Monarki Teluk Persia, Turki dan Pakistan secara fatal akan melemahkan kekuatan AS di Timur Tengah dan Asia Selatan. Tapi semua pengakuan yang disebut ini tidak lebih dari sekadar pengalihan untuk berpura-pura bahwa sekutu kecil AS bertindak sendiri-sendiri dan tanpa sepengetahuan Washington. Tapi klaim memerangi ISIS menjadi satu-satunya dalih mereka, di samping banyak bukti lainnya mengungkapkan bahwa ini telah menjadi skema yang disusun dengan baik tanpa perubahan rezim yang adil, namun menghancurkan dan memusnahkan negara-negara yang telah bersekutu dengan Iran, yang dikenal sebagai front perlawanan Front.

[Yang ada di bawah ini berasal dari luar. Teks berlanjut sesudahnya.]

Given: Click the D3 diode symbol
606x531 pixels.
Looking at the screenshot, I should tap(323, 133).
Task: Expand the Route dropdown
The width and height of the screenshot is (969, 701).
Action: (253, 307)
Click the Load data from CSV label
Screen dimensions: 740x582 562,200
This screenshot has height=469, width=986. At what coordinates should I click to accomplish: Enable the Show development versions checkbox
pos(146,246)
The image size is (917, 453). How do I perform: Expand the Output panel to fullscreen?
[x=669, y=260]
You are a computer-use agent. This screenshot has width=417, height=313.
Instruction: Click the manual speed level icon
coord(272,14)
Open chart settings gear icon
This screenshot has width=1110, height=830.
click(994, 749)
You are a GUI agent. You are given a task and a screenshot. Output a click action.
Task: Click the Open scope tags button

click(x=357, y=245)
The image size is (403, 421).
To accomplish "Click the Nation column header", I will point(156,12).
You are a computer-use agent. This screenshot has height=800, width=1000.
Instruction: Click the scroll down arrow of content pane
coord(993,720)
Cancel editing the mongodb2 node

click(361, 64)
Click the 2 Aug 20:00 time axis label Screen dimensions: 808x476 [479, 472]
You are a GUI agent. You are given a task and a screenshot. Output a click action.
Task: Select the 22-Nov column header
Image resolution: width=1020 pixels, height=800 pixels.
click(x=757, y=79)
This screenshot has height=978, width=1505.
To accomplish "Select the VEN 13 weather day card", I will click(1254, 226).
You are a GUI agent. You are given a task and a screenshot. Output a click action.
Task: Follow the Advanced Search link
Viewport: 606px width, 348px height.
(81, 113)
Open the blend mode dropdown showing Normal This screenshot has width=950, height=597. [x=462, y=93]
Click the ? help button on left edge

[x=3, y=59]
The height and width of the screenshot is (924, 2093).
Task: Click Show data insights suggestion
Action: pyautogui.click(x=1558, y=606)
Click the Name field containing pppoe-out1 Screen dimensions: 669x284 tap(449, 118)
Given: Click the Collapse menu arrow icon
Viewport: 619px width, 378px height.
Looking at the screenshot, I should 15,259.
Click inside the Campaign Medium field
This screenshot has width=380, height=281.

BacaMufti Saudi Sebut Amerika Kafir, Tapi Ada 500 Pangkalan Militer AS di Arab Saudi.

Kebijakan luar negeri AS sekali lagi akan melakukan penawaran dari pendukung Saudi dan pro-Israel mereka, memperlakukan Riyadh sebagai sekutu, menganggap bahwa Arab Saudi dan perusahaannya adalah mendanai ISIS, dan membuat media “fakestream” yang sesuai, politisi dan pakar akademis yang bersedia menyatakan secara terbuka atau terselubung kepada kelompok anti-teror baru pimpinan Saudi.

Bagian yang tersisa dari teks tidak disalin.